Orçamento MS 2026: menor crescimento em 10 anos e serviços

Orçamento MS 2026: menor crescimento em 10 anos e serviços

Orçamento MS 2026 passa a tramitar na Assembleia com previsão de R$ 27,19 bilhões e crescimento de apenas 2,98% frente a 2025, uma expansão que fica abaixo da inflação acumulada nos últimos 12 meses (5,17%) e levanta questionamentos sobre a capacidade de manutenção de serviços públicos essenciais.

Resumo da proposta do Orçamento MS 2026

A proposta enviada pelo Poder Executivo fixa a receita e a despesa estadual para 2026 em R$ 27,19 bilhões, contra R$ 26,4 bilhões aprovados para 2025. Esse aumento nominal de 2,98% é o menor registrado na última década e representa desaceleração nas projeções de arrecadação e investimentos. Embora o texto preserve prioridades por áreas sociais, analistas e oposição alertam que o reajuste abaixo da inflação pode resultar em perda de poder de compra dos recursos destinados a políticas públicas.

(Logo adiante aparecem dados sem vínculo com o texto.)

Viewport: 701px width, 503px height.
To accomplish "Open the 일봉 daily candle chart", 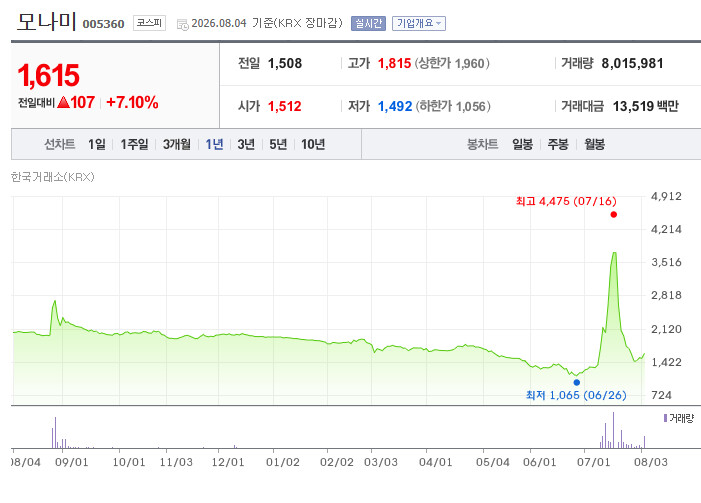I will click(522, 144).
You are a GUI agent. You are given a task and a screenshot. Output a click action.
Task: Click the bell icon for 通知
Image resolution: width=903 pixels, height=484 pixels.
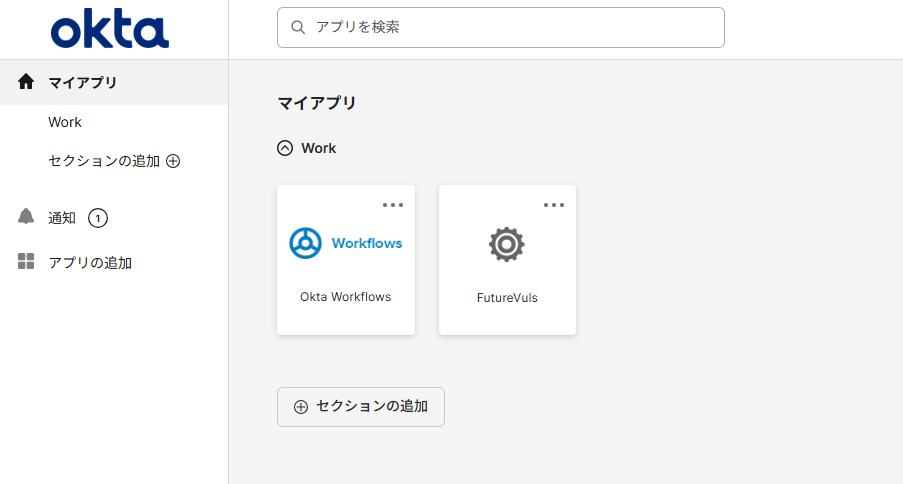(x=27, y=217)
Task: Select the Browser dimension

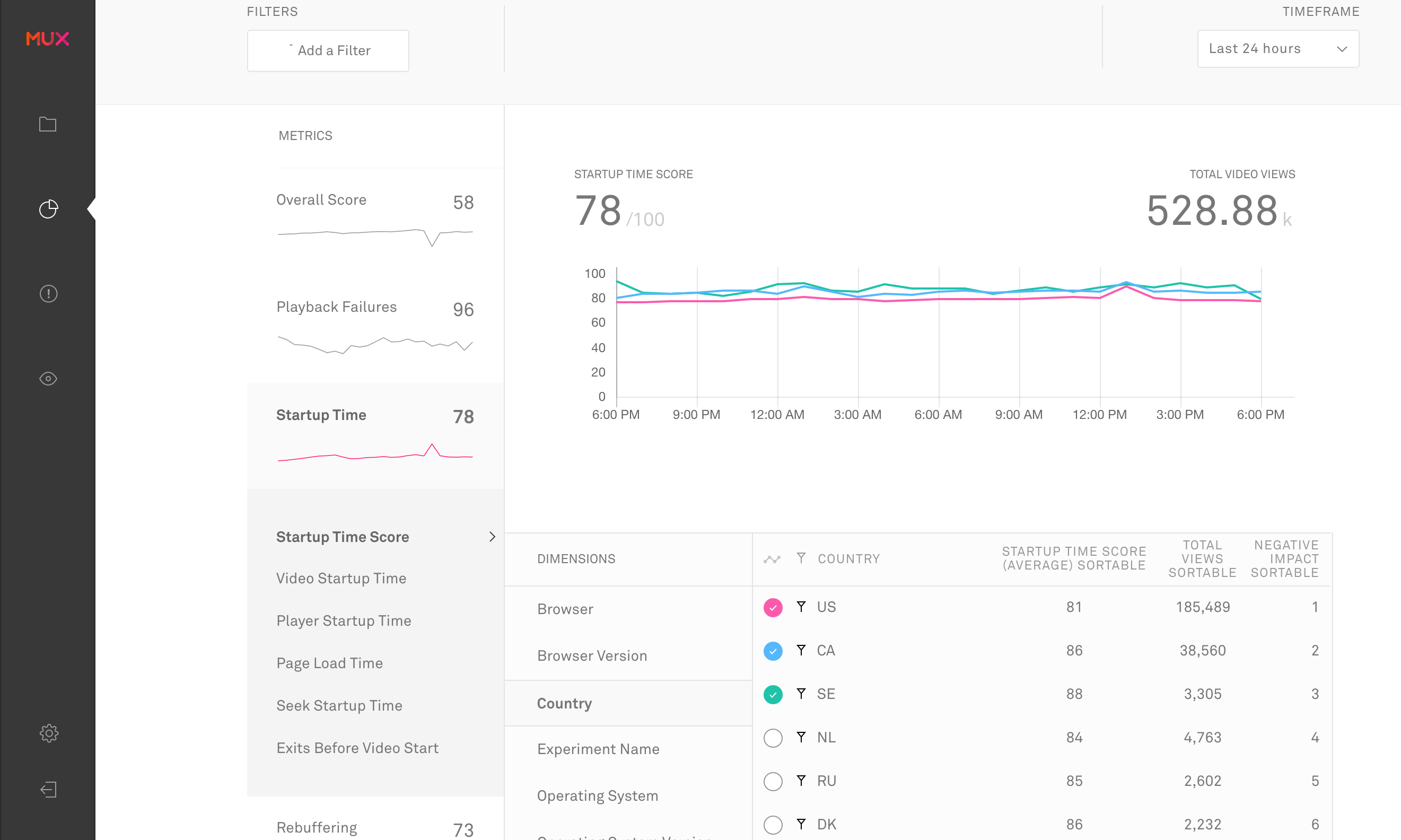Action: (x=565, y=609)
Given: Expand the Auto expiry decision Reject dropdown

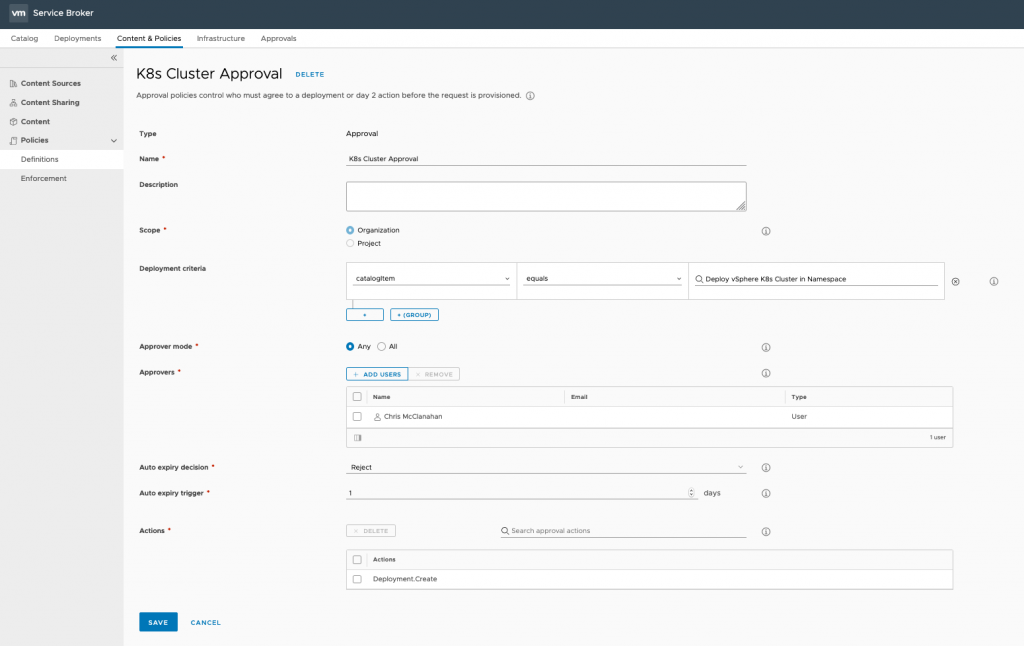Looking at the screenshot, I should click(545, 467).
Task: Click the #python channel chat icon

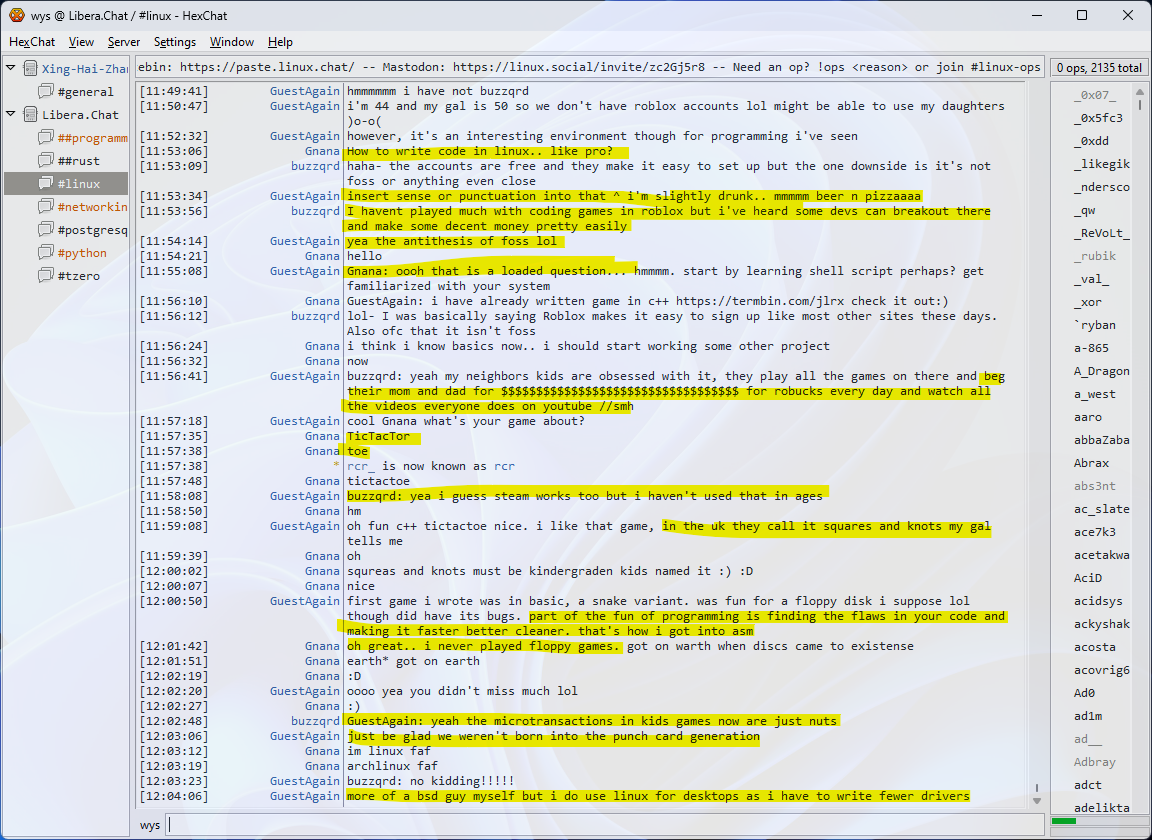Action: tap(46, 253)
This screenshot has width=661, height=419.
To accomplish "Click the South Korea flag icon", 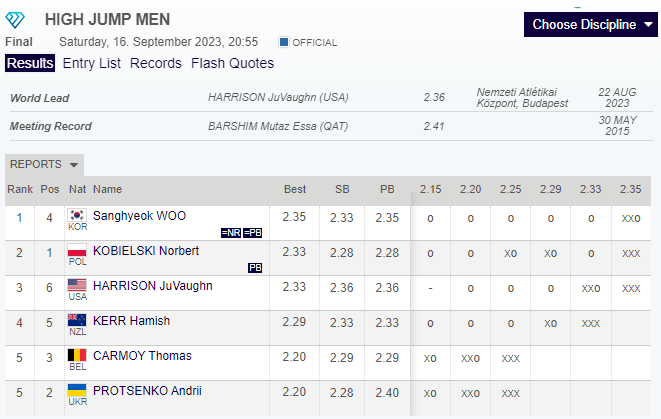I will tap(77, 216).
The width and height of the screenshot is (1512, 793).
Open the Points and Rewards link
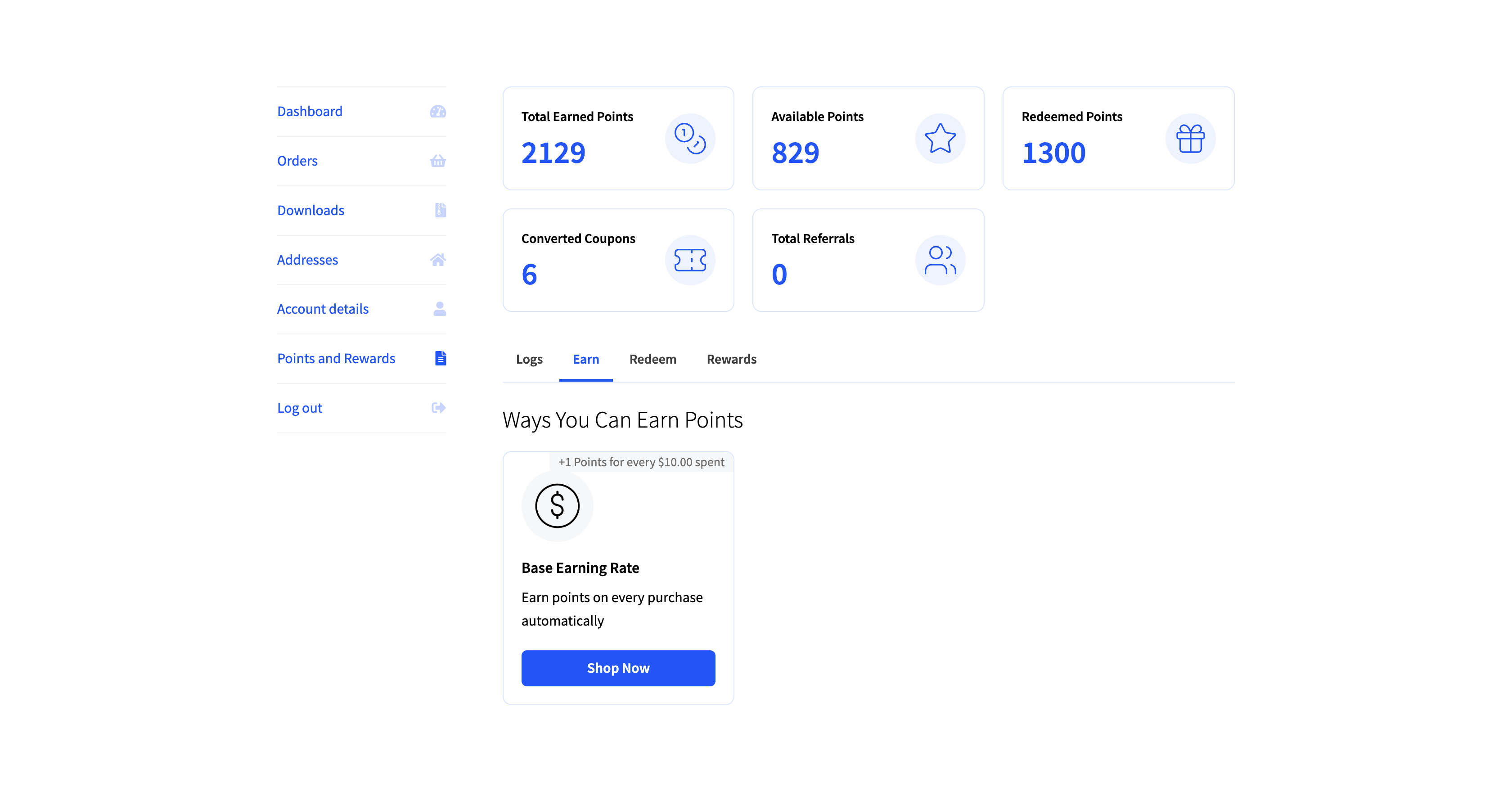336,358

Como estão distribuídos os recursos

No detalhamento apresentado, as áreas prioritárias mantêm vultos significativos, mas com limitações diante do crescimento reduzido:

  • Educação: R$ 3,3 bilhões
  • Saúde: R$ 2,6 bilhões
  • Segurança Pública: pouco mais de R$ 2 bilhões

O repasse obrigatório aos poderes (duodécimo) também foi especificado:

  • Tribunal de Justiça – R$ 1,4 bilhão
  • Ministério Público – R$ 767 milhões
  • Assembleia Legislativa – R$ 567 milhões
  • Tribunal de Contas – R$ 444 milhões
  • Defensoria Pública – R$ 377 milhões

Impactos previstos pelo governo e oposição

Segundo integrantes da base, a estratégia por trás do Orçamento MS 2026 é focar no controle das despesas de custeio para preservar investimento em obras e programas prioritários. O deputado Paulo Duarte (PSB) afirmou que “o governo está adotando desde este ano um controle das despesas da máquina pública. Ao reduzir o custeio, conseguimos preservar os investimentos, que são fundamentais”.

Do lado da oposição, a deputada Gleice Jane (PT) manifestou preocupação com efeitos imediatos sobre a oferta de serviços: “Quando falta orçamento, falta remédio no posto, falta médico, estrutura na saúde e na segurança pública. Quem sofre é a população. Vamos precisar analisar com cuidado e debater amplamente com a sociedade”.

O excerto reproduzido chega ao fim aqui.